Ne ha parlato in una intervista con Matteo Aglio che apre stamattina la sezione sportiva de la Stampa. Prossimo obiettivo: la 24 Ore di Le Mans. Che non vuole definire la sua ultima sfida. «Spero di no (ride). Ho sempre avuto in mente di correre in macchina dopo le moto, ora bisogna capire dove potrò arrivare, quello che mi frega è che sono vecchio (ride). È una bella sfida, il team WRT per cui corro mi ricorda una squadra di MotoGp e Bmw crede nel mio progetto. Farò un test con l’Hypercar, dobbiamo solo decidere quando e dove».
Nel resto della chiacchierata si sofferma molto sulla popolarità e sulla sua declinazione contemporanea attraverso i social. Questi sono i passaggi:
Jacobs ci aveva detto che lei è il suo riferimento per la popolarità che ha raggiunto e per come l’ha gestita.
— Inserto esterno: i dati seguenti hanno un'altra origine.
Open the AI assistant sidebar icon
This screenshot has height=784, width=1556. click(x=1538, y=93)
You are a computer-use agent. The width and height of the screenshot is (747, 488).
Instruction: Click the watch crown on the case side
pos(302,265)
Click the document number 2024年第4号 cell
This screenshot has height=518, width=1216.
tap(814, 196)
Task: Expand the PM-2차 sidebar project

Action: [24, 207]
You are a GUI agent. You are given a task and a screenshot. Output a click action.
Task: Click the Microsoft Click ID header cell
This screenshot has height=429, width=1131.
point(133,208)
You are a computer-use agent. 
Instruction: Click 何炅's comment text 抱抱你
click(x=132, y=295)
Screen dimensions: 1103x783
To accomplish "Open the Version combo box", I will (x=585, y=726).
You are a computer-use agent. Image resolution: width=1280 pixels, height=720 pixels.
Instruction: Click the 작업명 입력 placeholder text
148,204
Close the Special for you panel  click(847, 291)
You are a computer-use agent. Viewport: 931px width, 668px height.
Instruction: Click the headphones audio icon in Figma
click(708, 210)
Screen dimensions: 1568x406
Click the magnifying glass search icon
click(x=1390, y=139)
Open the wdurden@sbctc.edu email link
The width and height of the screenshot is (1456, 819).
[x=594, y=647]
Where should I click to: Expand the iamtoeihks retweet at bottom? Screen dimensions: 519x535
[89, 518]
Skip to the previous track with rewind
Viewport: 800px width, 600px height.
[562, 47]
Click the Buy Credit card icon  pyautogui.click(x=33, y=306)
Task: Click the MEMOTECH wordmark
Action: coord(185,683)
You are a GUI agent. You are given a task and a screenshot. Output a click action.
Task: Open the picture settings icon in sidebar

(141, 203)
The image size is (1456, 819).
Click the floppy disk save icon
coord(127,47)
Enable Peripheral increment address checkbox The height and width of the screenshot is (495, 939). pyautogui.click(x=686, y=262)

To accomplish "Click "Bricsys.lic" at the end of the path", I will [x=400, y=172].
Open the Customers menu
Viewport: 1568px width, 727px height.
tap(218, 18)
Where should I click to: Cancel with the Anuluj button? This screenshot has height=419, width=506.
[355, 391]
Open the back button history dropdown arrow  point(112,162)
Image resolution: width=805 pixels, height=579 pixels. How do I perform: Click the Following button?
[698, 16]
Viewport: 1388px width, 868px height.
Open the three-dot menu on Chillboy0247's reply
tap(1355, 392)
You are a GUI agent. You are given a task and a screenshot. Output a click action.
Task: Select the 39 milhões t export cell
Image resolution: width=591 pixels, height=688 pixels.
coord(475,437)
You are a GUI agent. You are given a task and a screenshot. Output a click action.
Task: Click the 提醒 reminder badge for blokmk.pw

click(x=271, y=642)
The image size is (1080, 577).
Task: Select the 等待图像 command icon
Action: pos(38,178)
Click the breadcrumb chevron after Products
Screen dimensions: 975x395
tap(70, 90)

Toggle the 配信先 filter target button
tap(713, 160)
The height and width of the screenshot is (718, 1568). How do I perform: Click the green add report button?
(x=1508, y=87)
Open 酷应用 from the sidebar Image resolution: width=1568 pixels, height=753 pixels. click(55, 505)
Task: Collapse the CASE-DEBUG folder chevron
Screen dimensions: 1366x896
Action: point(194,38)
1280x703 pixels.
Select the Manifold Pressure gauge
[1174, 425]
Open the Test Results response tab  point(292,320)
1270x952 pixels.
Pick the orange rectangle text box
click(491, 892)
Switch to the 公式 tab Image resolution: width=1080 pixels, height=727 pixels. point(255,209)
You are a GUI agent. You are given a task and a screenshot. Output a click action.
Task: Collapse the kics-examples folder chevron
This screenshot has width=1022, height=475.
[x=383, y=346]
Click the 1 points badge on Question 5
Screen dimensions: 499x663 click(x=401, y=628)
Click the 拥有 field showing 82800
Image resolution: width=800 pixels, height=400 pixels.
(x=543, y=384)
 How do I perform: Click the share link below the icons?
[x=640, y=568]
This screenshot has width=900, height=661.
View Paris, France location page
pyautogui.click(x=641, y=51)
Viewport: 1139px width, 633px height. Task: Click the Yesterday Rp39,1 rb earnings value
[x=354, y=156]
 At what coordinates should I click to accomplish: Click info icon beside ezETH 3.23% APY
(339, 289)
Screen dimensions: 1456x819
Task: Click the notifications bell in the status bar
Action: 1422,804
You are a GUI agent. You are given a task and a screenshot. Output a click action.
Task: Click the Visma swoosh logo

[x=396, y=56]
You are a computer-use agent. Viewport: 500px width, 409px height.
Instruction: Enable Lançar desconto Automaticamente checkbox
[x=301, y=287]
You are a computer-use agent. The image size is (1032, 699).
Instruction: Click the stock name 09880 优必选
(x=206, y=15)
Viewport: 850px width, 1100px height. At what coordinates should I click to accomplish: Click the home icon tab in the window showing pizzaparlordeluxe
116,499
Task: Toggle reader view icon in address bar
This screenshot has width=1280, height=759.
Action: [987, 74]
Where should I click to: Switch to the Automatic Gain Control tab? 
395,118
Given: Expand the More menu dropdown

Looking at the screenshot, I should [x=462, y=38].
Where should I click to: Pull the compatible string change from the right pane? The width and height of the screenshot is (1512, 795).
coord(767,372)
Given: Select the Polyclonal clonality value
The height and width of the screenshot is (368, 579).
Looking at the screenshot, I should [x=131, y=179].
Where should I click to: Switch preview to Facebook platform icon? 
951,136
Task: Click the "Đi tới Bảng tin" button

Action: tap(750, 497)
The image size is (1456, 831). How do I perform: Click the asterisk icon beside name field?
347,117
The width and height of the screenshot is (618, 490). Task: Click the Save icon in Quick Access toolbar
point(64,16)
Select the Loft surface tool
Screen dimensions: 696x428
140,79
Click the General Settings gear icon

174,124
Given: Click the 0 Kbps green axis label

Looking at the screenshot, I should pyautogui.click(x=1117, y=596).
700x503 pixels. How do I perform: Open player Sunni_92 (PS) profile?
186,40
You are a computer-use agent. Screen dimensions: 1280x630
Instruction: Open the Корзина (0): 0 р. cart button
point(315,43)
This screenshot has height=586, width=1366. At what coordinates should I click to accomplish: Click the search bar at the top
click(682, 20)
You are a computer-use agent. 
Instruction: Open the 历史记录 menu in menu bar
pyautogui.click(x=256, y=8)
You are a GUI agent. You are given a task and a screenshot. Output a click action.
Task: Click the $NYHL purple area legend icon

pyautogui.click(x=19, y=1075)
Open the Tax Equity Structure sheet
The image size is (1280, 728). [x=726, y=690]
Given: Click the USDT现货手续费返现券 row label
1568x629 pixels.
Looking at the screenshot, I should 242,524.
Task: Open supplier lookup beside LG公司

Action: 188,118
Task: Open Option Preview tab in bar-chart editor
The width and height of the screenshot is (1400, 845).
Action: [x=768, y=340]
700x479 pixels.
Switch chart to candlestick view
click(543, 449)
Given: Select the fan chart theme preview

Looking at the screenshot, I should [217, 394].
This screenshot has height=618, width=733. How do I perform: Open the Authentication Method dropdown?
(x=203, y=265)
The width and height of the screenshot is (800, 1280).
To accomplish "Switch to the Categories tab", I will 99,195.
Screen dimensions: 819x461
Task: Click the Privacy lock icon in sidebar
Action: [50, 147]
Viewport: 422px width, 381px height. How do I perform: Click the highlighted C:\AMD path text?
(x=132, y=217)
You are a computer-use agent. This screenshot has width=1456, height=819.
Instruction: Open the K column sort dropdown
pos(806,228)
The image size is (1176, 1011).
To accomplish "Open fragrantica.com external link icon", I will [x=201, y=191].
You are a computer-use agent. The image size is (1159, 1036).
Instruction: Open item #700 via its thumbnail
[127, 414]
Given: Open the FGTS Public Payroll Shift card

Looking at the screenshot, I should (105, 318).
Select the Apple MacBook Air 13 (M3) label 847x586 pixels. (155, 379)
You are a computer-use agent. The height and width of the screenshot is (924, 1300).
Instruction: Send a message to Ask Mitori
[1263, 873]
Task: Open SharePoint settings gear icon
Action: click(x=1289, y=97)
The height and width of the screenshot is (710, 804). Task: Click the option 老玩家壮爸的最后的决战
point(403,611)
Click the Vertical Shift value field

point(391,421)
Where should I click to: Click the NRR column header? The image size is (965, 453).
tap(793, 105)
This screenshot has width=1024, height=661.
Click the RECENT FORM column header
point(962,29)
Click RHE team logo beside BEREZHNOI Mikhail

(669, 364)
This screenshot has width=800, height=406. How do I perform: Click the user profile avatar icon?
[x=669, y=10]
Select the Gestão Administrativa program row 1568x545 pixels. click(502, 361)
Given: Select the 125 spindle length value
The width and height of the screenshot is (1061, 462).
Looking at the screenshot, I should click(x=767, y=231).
«Ci sono anche tanti vantaggi, in Italia sono portato su un palmo di mano e la gente mi vuole bene. Ho sempre cercato di rimanere una persona normale, quello che sono. Serve organizzazione, modificare delle scelte di vita, a volte è pesante, ma non è qualcosa che puoi scegliere. Non lo puoi cambiare, a meno di fare come Battisti o Mina e chiudersi in casa».
Si sente una sorta di “ultimo dei Mohicani”? Uno sportivo nato senza computer e arrivato nell’era dei social, anche se con le sue gag aveva comunque un’eco mondiale.
«La mia è stata una delle ultime generazioni che si ritrovava al bar, andava in giro con i motorini truccati, faceva le macchinate per andare al cinema, c’erano le compagnie. Dopo cena, uscivi di casa e andavi al punto di ritrovo, senza chiamare nessuno. È una grande perdita, è cambiato tutto e mi ritengo fortunato».
Lei non è sempre stato politicamente corretto, con i social cosa le sarebbe successo?
«Ora qualsiasi cosa dici rimbalza su 300 siti e ti porti dietro le conseguenze per almeno due settimane. Fai un’intervista di mezz’ora e poi si cerca il titolone per fare click, questo dà fastidio. Cosa succede? C’è un finto politically correct tra gli sportivi, sono tutti amici, si abbracciano. È bello? A me piaceva di più prima, quando si diceva quello che si pensava. È umano che ti stia sulle scatole chi fa la tua stessa cosa come o meglio di te, non importa se sei un dottore, un pizzaiolo, un pilota. Dovere nasconderlo sempre fa diventare tutto più finto».